Factory A/C cars have a vacuum-operated coolant valve on the firewall where the 5/8" hose from the intake manifold fitting connects to the heater core inlet nipple; when the A/C is on, the valve is closed and no coolant flows through the heater core. If the A/C is off (knob pushed in), the valve is open and coolant flows through the core. :thumbs:

John S 1961 12-05-2011 01:56 PM

What does Boiled out really mean? I know what rodded out means.

I know of pulling the tanks, running rods through the tubes and putting it back together, then testing for leaks. Top or side flow doesnt matter.

Beware standard procedure is that if the tubes leak they solder them shut and retest, when it stops bubbling it gets painted and delivered.

I also like to dril a few holes in the thermostat to let the bubbles travel to the top and have a small amount of flow when closed.

dewhurstaj 12-05-2011 02:54 PM

"What does Boiled out really mean?"

The rad is placed in a tank of hot chemicals designed to clean the inside & outside of the rad.
After a few hours of tank time the rad “should” come out clean inside & out and hopefully w/ all the tubes in the core wide open.
The rad is then pressured washed inside & out; tested for leaks, “flow tested”, painted & returned to service.

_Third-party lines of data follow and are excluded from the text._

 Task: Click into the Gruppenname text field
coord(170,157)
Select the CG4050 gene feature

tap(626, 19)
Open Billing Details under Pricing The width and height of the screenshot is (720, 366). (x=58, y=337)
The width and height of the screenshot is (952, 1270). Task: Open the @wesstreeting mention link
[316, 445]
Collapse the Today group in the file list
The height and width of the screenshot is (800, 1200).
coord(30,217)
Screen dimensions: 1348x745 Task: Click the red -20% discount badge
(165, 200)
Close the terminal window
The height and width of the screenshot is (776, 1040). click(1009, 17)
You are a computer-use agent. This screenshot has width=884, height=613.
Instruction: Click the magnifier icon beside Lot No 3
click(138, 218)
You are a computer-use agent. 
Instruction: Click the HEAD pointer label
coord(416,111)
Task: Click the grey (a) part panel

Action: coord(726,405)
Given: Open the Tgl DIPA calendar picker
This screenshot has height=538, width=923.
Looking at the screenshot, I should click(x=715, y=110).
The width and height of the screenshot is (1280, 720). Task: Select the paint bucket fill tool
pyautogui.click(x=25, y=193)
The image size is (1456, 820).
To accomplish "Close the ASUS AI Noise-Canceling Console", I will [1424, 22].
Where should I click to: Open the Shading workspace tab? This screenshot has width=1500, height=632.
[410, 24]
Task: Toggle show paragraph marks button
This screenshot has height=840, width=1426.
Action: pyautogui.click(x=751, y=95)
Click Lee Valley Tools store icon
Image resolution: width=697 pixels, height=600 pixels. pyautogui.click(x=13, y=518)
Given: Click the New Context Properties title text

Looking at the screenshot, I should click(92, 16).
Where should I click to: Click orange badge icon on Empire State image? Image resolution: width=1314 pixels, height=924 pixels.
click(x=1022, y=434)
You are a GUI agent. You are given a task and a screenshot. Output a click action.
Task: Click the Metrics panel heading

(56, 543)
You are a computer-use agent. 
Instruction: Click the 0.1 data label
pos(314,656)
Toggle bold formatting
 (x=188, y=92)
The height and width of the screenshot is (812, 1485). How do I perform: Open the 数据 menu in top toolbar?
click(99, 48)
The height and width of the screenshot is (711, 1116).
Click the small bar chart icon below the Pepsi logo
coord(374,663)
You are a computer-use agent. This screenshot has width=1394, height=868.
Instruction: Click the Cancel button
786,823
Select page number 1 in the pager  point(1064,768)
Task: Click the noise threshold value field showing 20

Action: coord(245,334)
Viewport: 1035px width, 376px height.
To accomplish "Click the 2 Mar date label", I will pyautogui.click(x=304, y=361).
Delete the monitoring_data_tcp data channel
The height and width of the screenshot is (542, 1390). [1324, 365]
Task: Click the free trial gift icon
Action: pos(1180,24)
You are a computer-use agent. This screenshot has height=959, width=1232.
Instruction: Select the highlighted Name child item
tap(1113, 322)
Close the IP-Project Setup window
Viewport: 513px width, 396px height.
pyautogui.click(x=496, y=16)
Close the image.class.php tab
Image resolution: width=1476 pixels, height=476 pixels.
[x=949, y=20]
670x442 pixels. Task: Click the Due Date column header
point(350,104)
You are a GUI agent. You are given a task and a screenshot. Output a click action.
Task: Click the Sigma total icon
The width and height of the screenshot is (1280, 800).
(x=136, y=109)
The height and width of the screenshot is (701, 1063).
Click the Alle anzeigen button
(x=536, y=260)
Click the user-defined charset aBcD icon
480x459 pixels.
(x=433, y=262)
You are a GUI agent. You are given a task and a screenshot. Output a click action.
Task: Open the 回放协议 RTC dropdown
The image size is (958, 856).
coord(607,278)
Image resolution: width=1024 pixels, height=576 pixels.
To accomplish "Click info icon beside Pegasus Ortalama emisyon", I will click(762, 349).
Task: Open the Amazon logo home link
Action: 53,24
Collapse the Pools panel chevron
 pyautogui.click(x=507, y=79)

This, hot tank cleaning did not help my rad at all.
Thus, now the request for the rod out procedure.

Heck, I want to know why my rad:
1. cooled so poorly
2. exhibited all the signs of a plugged rad
3. pass a flow test

The repair is only as good as equipment used by the rad shop & the skill level of the rad repair guy. Heck, my rad guy has been in business for 40 years but now his grandson is doing most of the work.

I will post the results of core condition when the inlet tank is removed.

Andy

builder 12-05-2011 03:21 PM

So the radiator isn't hot enough that you can't touch it and the engine is. How would that tell you the the radiator isn't cooling enough? Wouldn't it be hot too?